Leszek Szymański/PAP

The leader of Poland’s HUSAR rescue team sent to help hunt for survivors of the earthquake in Turkey has told PAP of the emotion felt at rescuing 12 people.

HUSAR (Heavy Urban Search and Rescue) commander Brigadier Grzegorz Borowiec was scheduled to return to Poland with his team on Wednesday afternoon. The group of 76 firefighters, five medics and eight search dogs as well as mountain rescuers, was successful, Borowiec told PAP.

“It’s a success, certainly much greater than we had expected,” Borowiec said. “We didn’t think it would ever be possible to save so many human beings through any of our activities.

“However, 12 people is really a big result that makes a big impression on the rescue world,” he added, going on to say that in terms of the number of survivors rescued, the Polish team was in the top five.

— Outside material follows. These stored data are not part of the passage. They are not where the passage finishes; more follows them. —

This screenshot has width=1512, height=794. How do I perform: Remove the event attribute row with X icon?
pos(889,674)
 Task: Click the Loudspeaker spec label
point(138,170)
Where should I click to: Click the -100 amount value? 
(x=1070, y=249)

Borowiec explained that chance was an important factor in his team’s success, as they had originally been supposed to go to Adiyaman in southeastern Turkey but eventually went to the nearby town of Besni instead, where many people were trapped under rubble, “so we were able to do a very important thing – rescue these people and help these people in need.”

He said for the first two days, the Polish rescue team was the only one in the town, so residents were counting on them.

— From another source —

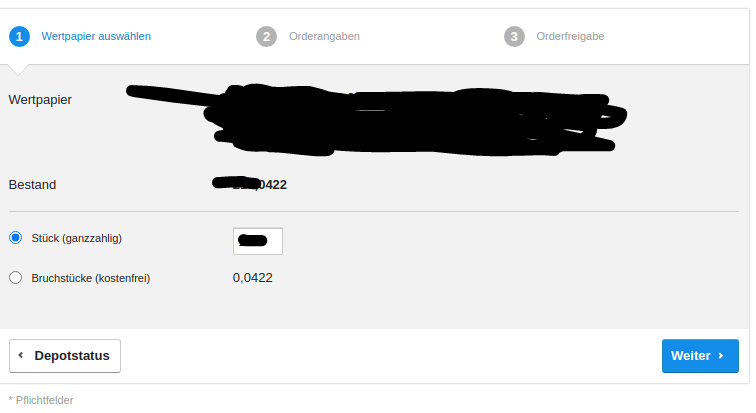Focus the Stück quantity input field

(258, 241)
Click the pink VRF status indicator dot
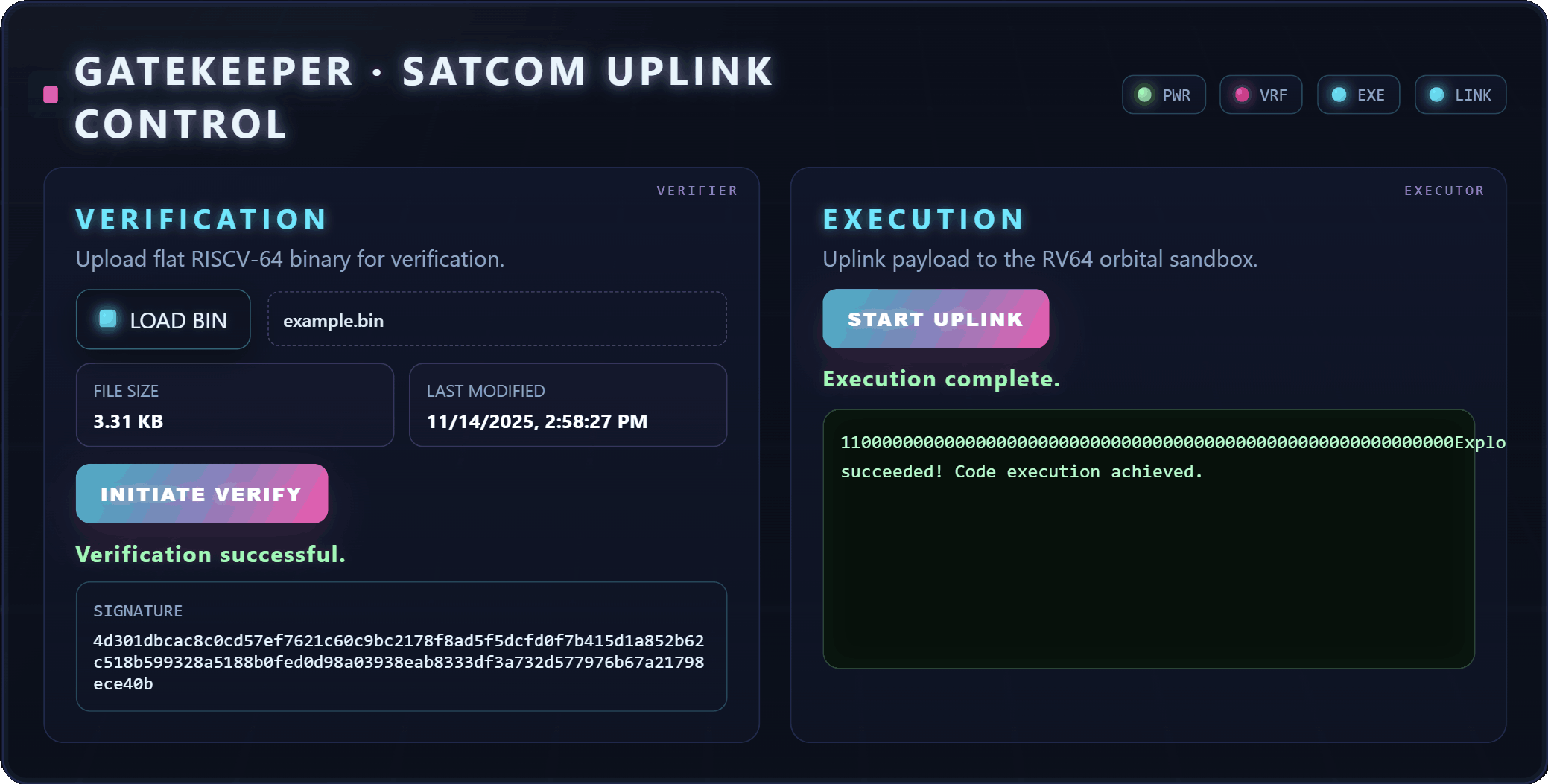Image resolution: width=1548 pixels, height=784 pixels. (x=1242, y=95)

Conditions were difficult, he added, particularly due to the cold — with temperatures falling to minus five or six degrees at night — exacerbated by icy mountain winds.

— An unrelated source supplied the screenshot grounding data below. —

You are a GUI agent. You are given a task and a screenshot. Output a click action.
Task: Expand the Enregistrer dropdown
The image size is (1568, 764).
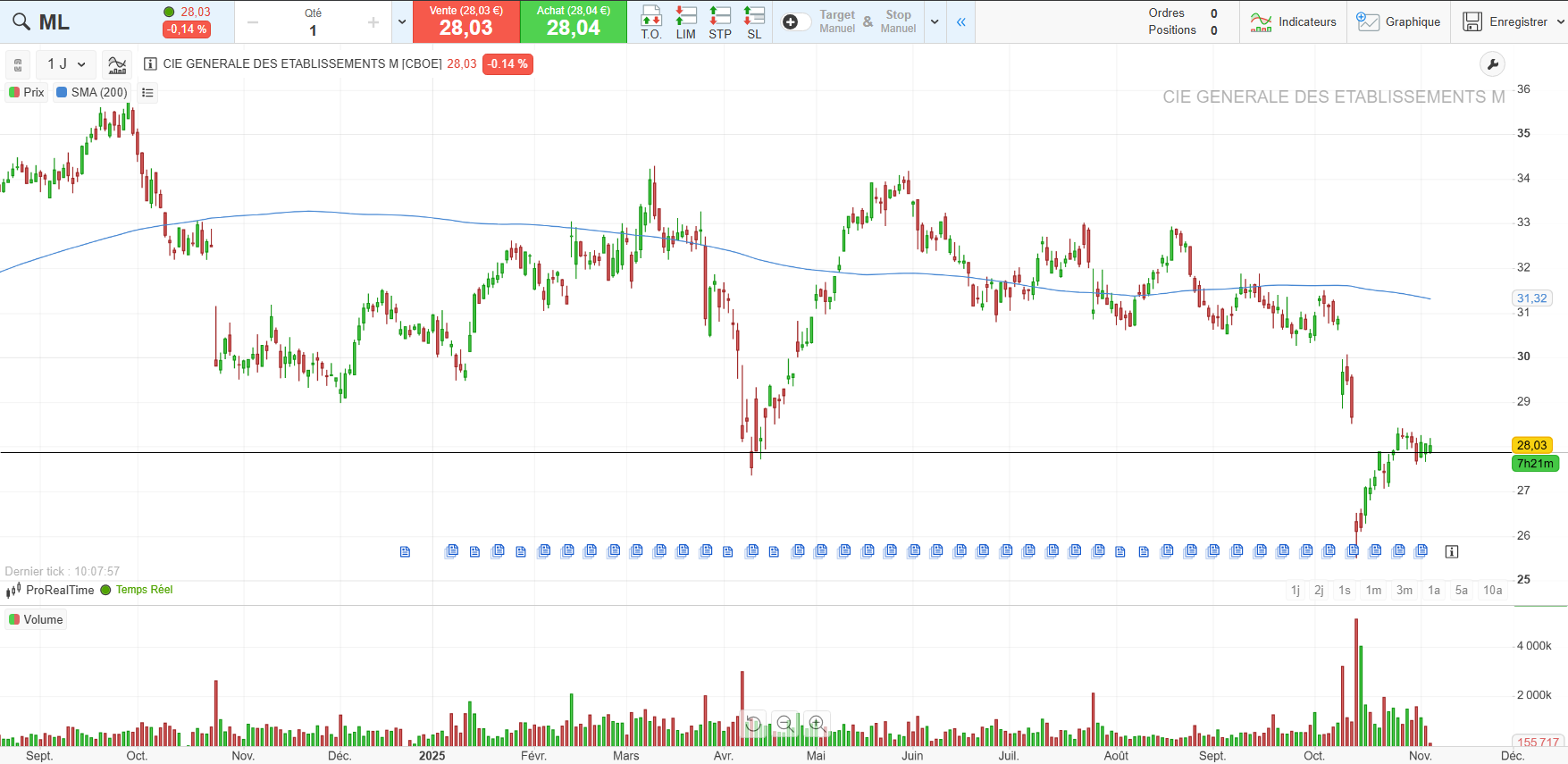click(x=1560, y=22)
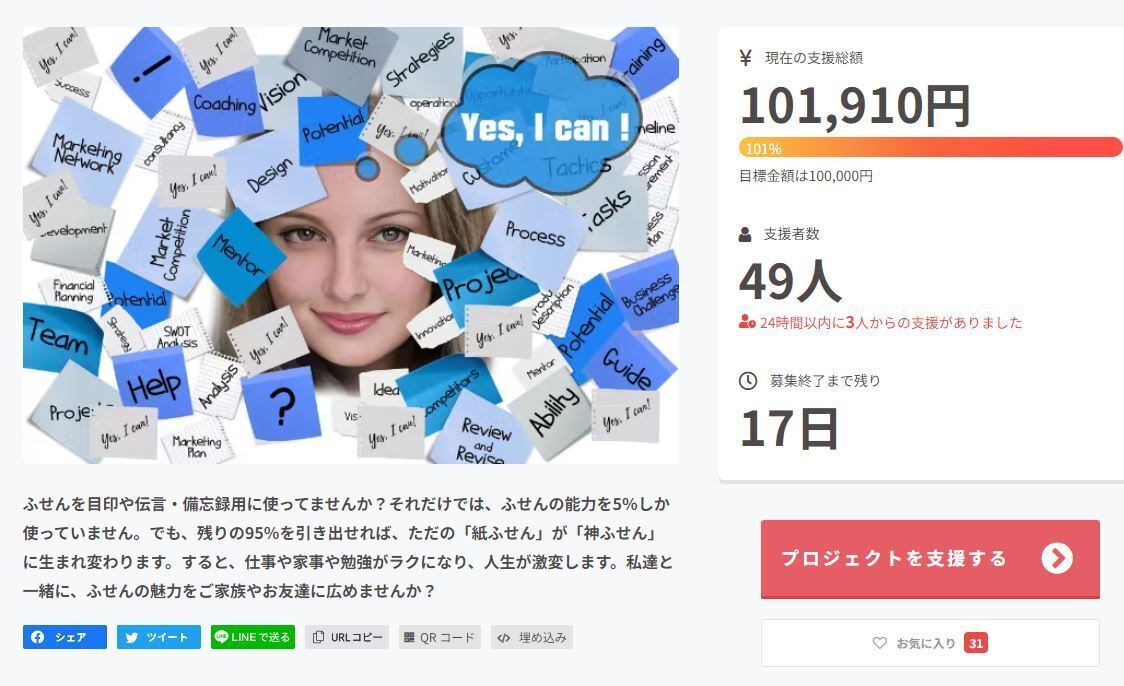Click the 49人 supporters count
This screenshot has width=1124, height=686.
[x=790, y=281]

Borowiec said there was great emotion in the team when they found their first survivor on the first night and then more before the following morning, including a family of four.

“But the greatest euphoria during the operation occurred when we pulled the twelfth person out,” he said. “We didn’t have much belief that after several days under the rubble it would be possible to find someone alive.”

As of Wednesday morning, the death toll of the earthquake in Turkey and Syria stood at over 40,000.